Community electricity projects will now get further support under the Feed in Tariff Scheme – which pays the owners of small-scale renewable generation for the electricity they produce - to get their community energy projects off the ground. Changes include:

  • for the first time, registered charities will be entitled to the same benefits as other community groups

  • two community projects (or one community project and one commercial project), each up to 5MW, will now be able to share a single grid connection and receive separate Feed in Tariffs

  • the FIT will now be guaranteed for an extra six months – giving communities more time to get their project up and running

Welcoming the changes to the FITs scheme, Kathy Smyth, Policy Director of Community Energy England said:

“Without risking the integrity of the wider Feed in Tariff scheme, this will stimulate community involvement in larger renewable schemes. It will be a great boost to projects using the split ownership model under the voluntary protocol for Shared Community Ownership, which Ed Davey launched earlier this month.”

In addition to the changes, a Register of Community Benefits and Engagement for onshore wind projects has been launched yesterday to help other communities to get the most out of proposed wind developments in their area.

Last month, ethical investment exchange company Ethex found that renewable energy projects are the most popular type of community investment, with £29 million raised for 56 projects since early 2012. The government’s support aims to stimulate further community investment into the renewable energy sector and help the UK achieve 15 per cent of its energy consumption from renewable sources by 2020.

Yesterday’s announcements follow the publication of the Shared Ownership Taskforce report on 3 November. The report set out a framework for how developers and local communities can work together to substantially increase the offer of shared ownership of new, commercially developed onshore renewables projects in their area.

Notes for editors: 

  1. DECC’s recent public attitudes survey revealed that public support for renewable energy remains high at 78%.
  2. Wind, solar, biomass, heat pumps, anaerobic digestion, combined heat and power and hydro projects planned in any urban area across England will be eligible for financial support from the Urban Community Energy Fund. UCEF is a counterpart to the Rural Community Energy Fund, which currently supports community renewable energy projects in rural areas.
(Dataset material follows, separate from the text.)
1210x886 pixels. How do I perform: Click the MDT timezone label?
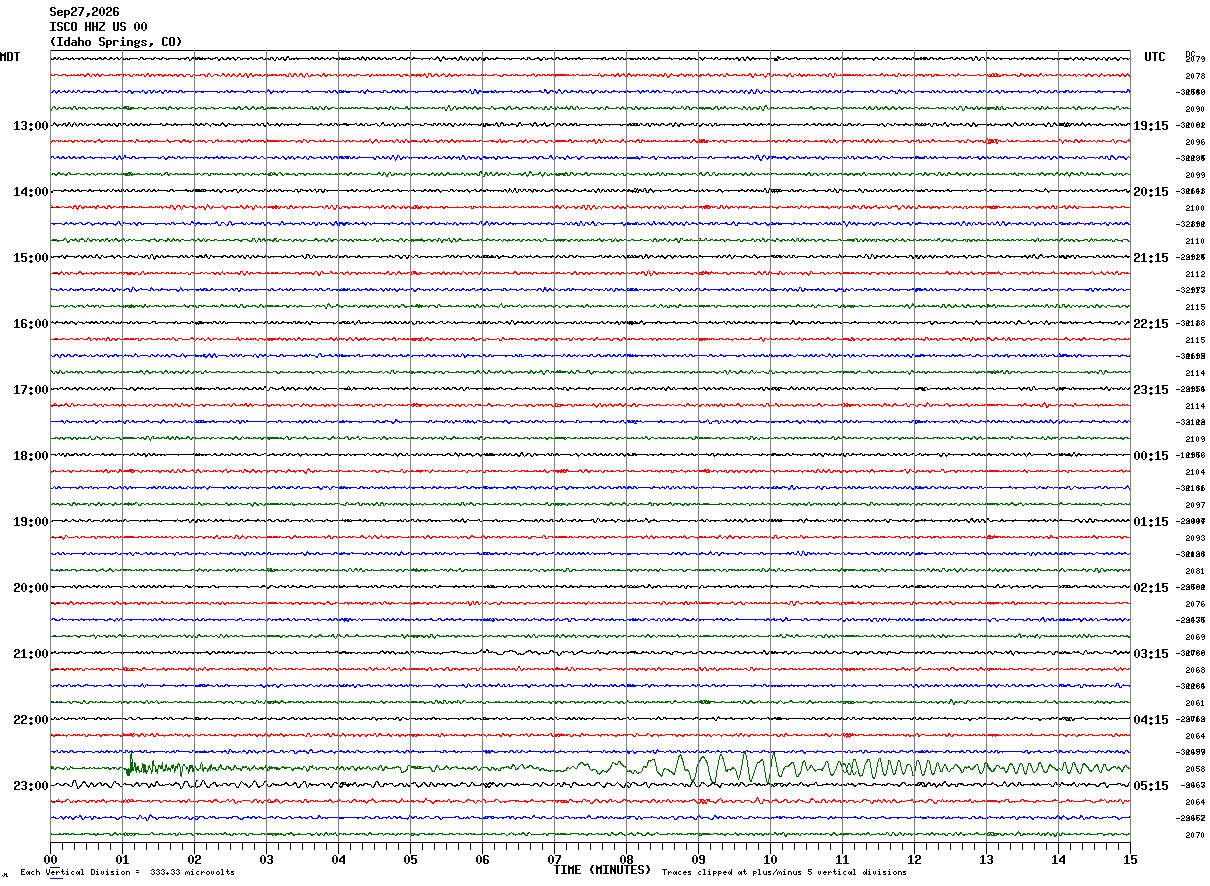[x=10, y=57]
Since its launch in summer 2013, the rural fund has awarded grants and loans to 41 community projects worth nearly £700,000.

  3. Scotland and Wales have their own community energy schemes.

  4. Government Response to the consultation on support for community energy projects under FITs. Under the new changes registered charities and their wholly owned trading subsidiaries will be able to access the community provisions of the scheme.

  5. The Shared Ownership Taskforce report.

  6. The Register of Community Benefits and Engagement will be managed through a collaborative partnership between RenewableUK and RegenSW. A more updated version of the register and map will be released later in the year. In conjunction with this, we have recently published best practice guidance on community benefits and community engagement for onshore wind developments in England.